Feriado no dia de folga regular
Há entendimento jurisprudencial que reconhece o direito ao pagamento de um dia de salário quando o feriado coincide com a folga habitual — pois o repouso já estava garantido e o feriado não pode ser absorvido pela folga regular. Verifique a convenção coletiva da sua categoria.
Como calcular

O que você deve receber em cada situação

Situação Como deve ser tratado
Trabalhou domingo + recebeu folga na semana✓ Sem pagamento extra — compensação correta
Trabalhou domingo + NÃO recebeu folgaPagamento em dobro (100% sobre hora normal)
Trabalhou feriado + recebeu folgaAinda deve receber o dobro (feriado = obrigação de pagamento diferenciada)
Trabalhou feriado SEM folgaPagamento em dobro (100%)
Trabalhou feriado no 12x36 sem previsão de compensaçãoPagamento em dobro (100%)
Fez horas extras no feriadoHora normal × 2 (feriado) + 50% de hora extra sobre a hora dobrada
⚠️ Reflexos importantes: Quando os domingos e feriados são pagos habitualmente em dobro, esse valor integra a remuneração para cálculo de férias, 13º salário, FGTS e aviso prévio. Empresas que calculam errado devem a diferença em todas essas verbas.
Jurisprudência

Teses e precedentes que protegem você

SÚMULA TST
Horas extras habituais integram o DSR
As horas extraordinárias habitualmente prestadas integram a remuneração do trabalhador para o cálculo do repouso semanal remunerado.
Na prática: se você faz horas extras de segunda a sábado habitualmente, o valor do seu domingo e dos seus feriados deve ser calculado sobre a remuneração que inclui a média dessas horas extras — não apenas sobre o salário base.
REGRA LEGAL — CLT
Trabalho em feriado: adicional de 100%
O trabalho em feriados civis e religiosos, quando autorizado, deve ser remunerado com adicional de 100% sobre o valor da hora normal.
Na prática: cada hora trabalhada em feriado vale o dobro.

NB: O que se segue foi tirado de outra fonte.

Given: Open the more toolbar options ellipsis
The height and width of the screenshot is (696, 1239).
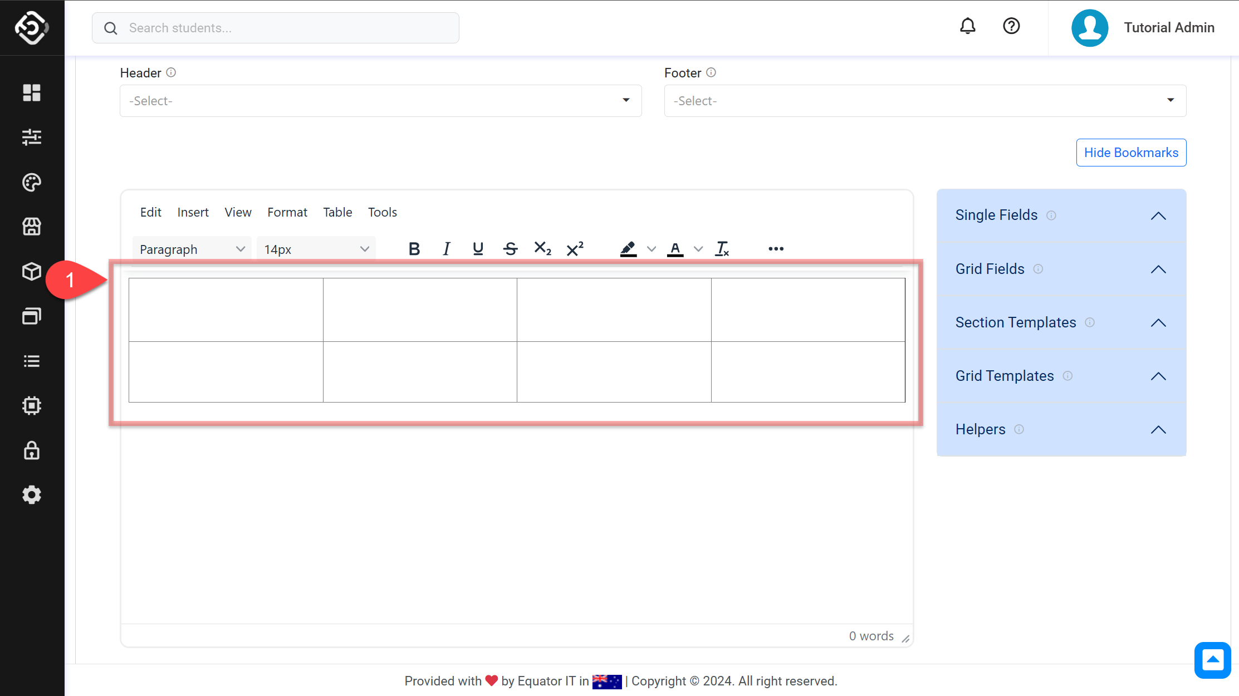Looking at the screenshot, I should tap(776, 249).
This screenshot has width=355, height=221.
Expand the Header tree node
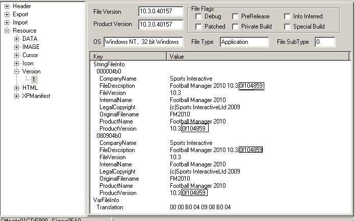pos(7,6)
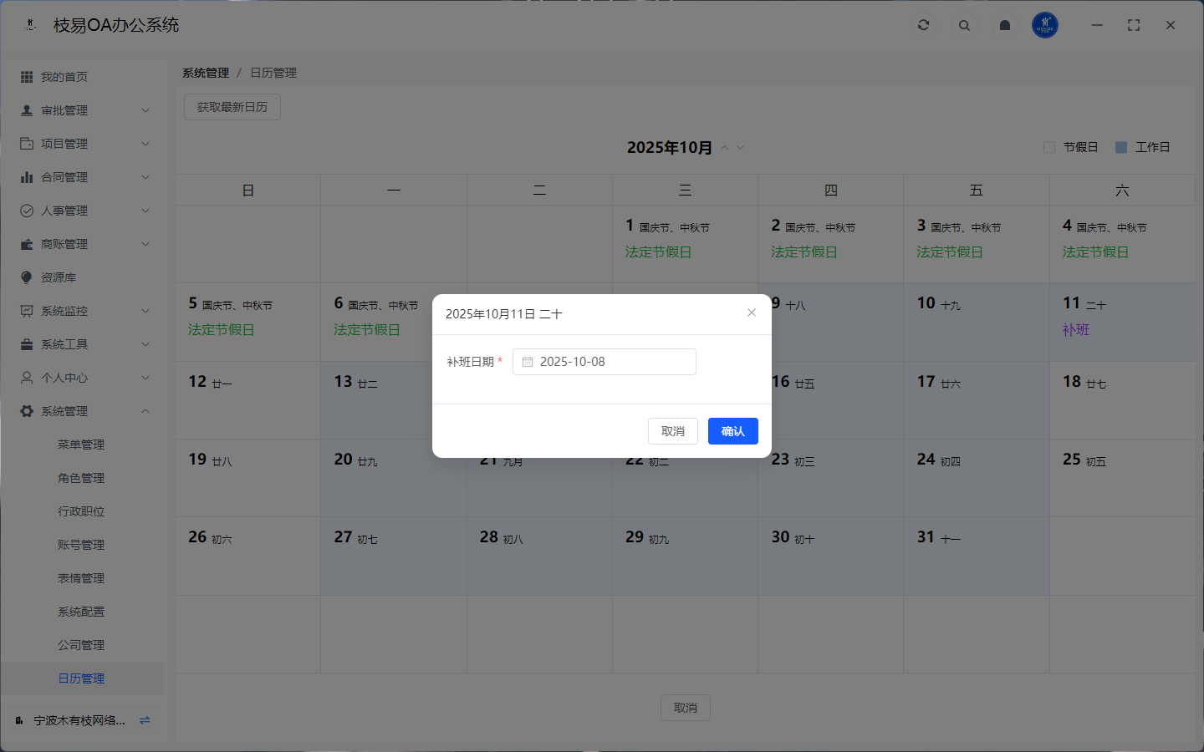This screenshot has height=752, width=1204.
Task: Toggle the 工作日 legend checkbox
Action: [1121, 147]
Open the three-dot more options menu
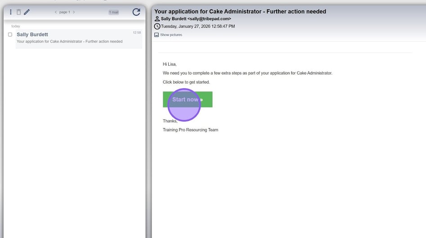The height and width of the screenshot is (238, 426). pos(11,12)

Com o salário mínimo de 2026, a hora normal vale R$ 7,37 — no feriado, cada hora trabalhada vale R$ 14,74. O não pagamento gera direito de cobrança retroativa.
JURISPRUDÊNCIA TST
Feriados integram o DSR para reflexos de horas extras
Feriados civis e religiosos integram o conceito de repouso semanal remunerado e devem ser considerados na base de cálculo dos reflexos das horas extras, em conformidade com a Lei nº 605/49.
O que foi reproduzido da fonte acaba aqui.